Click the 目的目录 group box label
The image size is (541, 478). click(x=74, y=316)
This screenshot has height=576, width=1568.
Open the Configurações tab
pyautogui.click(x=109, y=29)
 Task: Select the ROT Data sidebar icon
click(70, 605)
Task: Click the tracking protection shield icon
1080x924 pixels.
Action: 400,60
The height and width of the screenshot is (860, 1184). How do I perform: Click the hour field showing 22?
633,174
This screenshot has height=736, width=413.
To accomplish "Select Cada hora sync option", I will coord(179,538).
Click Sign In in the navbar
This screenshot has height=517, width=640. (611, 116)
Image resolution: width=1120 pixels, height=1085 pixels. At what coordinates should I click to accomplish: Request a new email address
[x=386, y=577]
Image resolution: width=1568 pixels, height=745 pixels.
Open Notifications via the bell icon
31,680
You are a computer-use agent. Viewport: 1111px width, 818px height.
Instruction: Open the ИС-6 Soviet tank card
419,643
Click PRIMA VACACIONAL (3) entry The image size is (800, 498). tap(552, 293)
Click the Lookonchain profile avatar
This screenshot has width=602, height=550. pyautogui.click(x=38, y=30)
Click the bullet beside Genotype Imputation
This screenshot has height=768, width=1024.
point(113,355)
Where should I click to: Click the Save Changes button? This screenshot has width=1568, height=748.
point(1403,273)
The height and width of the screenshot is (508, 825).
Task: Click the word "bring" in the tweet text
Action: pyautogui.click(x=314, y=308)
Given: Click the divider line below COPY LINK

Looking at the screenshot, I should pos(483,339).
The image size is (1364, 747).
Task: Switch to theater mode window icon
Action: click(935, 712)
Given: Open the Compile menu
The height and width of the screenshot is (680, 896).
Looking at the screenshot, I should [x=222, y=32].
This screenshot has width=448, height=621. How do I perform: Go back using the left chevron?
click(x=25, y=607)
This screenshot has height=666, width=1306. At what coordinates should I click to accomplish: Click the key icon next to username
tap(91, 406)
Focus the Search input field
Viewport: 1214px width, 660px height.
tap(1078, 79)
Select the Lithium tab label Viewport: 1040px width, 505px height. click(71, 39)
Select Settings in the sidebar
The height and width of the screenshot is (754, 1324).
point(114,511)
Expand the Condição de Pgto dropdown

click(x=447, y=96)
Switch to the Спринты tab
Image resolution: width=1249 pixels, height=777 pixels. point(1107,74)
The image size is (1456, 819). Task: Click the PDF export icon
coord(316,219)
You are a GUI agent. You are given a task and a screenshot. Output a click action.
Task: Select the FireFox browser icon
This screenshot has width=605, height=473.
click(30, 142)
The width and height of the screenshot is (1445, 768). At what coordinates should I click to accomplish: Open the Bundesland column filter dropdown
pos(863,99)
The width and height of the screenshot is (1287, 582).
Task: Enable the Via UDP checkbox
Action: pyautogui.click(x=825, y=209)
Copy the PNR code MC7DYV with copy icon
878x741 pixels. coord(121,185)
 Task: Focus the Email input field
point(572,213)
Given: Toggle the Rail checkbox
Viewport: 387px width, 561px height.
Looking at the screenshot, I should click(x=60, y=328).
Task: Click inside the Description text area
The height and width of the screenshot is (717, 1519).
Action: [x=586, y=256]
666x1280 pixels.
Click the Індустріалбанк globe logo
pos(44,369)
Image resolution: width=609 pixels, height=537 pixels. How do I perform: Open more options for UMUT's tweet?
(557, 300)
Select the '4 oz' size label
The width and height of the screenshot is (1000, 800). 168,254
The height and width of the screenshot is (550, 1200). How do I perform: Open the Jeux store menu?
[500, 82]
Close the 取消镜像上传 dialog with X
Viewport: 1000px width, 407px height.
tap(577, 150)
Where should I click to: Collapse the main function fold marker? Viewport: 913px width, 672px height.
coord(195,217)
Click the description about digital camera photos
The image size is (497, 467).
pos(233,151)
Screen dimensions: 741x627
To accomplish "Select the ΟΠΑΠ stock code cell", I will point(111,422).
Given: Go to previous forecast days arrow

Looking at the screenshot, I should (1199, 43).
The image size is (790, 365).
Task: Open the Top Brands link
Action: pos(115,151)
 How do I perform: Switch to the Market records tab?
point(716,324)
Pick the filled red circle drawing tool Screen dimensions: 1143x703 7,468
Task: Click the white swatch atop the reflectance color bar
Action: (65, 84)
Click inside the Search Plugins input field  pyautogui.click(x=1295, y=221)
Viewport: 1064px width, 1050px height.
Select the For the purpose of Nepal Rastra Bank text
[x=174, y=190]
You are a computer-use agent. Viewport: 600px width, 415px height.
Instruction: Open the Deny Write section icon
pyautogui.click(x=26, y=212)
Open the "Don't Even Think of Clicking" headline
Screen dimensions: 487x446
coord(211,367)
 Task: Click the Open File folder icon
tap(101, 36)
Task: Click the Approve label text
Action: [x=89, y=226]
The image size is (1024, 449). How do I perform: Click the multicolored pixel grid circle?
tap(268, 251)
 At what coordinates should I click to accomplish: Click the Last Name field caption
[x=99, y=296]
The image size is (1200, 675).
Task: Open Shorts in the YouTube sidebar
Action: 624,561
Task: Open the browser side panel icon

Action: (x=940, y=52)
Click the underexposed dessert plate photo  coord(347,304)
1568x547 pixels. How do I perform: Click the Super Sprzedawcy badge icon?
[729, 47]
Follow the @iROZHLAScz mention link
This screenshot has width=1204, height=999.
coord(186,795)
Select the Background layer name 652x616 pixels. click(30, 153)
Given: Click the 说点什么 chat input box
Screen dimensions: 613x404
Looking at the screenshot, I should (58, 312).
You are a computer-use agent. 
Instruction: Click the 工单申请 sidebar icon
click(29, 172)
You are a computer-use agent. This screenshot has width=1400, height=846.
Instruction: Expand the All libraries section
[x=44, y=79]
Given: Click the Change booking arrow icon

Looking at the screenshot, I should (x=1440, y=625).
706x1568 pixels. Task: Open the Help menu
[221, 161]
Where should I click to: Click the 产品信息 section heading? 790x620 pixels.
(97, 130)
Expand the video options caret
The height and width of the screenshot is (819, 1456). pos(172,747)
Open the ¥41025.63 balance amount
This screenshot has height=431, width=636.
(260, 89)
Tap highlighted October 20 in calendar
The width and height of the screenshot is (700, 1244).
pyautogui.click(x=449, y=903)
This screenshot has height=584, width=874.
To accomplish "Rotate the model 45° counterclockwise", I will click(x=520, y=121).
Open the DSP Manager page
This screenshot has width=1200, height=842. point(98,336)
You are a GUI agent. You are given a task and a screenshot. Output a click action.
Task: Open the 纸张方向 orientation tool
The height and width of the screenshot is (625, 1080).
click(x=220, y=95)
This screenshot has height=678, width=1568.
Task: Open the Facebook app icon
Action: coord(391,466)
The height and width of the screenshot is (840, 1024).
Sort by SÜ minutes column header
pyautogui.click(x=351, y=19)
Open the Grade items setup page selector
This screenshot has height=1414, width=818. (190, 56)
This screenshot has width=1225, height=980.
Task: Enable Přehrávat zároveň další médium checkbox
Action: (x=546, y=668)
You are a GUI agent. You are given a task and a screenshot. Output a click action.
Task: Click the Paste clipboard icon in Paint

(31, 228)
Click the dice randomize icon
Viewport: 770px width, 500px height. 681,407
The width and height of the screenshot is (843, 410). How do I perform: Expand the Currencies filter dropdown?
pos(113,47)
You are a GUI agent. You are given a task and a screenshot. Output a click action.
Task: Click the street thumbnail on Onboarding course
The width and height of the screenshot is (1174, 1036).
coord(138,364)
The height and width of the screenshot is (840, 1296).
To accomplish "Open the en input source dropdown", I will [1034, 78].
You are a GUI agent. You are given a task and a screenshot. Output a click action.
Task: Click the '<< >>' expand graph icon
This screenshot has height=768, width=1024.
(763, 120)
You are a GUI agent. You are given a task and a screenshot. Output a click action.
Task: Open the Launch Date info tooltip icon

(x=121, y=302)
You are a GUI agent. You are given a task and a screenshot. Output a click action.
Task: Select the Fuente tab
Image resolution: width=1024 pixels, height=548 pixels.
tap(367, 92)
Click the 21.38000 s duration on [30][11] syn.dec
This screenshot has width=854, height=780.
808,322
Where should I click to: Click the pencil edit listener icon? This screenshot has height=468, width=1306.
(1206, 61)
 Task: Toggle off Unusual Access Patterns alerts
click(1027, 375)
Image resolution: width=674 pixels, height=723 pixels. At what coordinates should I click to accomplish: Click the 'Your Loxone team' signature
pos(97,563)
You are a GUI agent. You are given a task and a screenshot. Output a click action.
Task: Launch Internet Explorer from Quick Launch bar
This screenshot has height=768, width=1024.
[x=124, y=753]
* * *
- **Exercise description**
Which lines in the records above contain the word "will"? Return each of them.

- **Exercise response**
To accomplish "Select Cada hora sync option", I will coord(179,538).
To accomplish "Select the ΟΠΑΠ stock code cell", I will point(111,422).
To accomplish "Rotate the model 45° counterclockwise", I will click(x=520, y=121).
To accomplish "Open the en input source dropdown", I will [1034, 78].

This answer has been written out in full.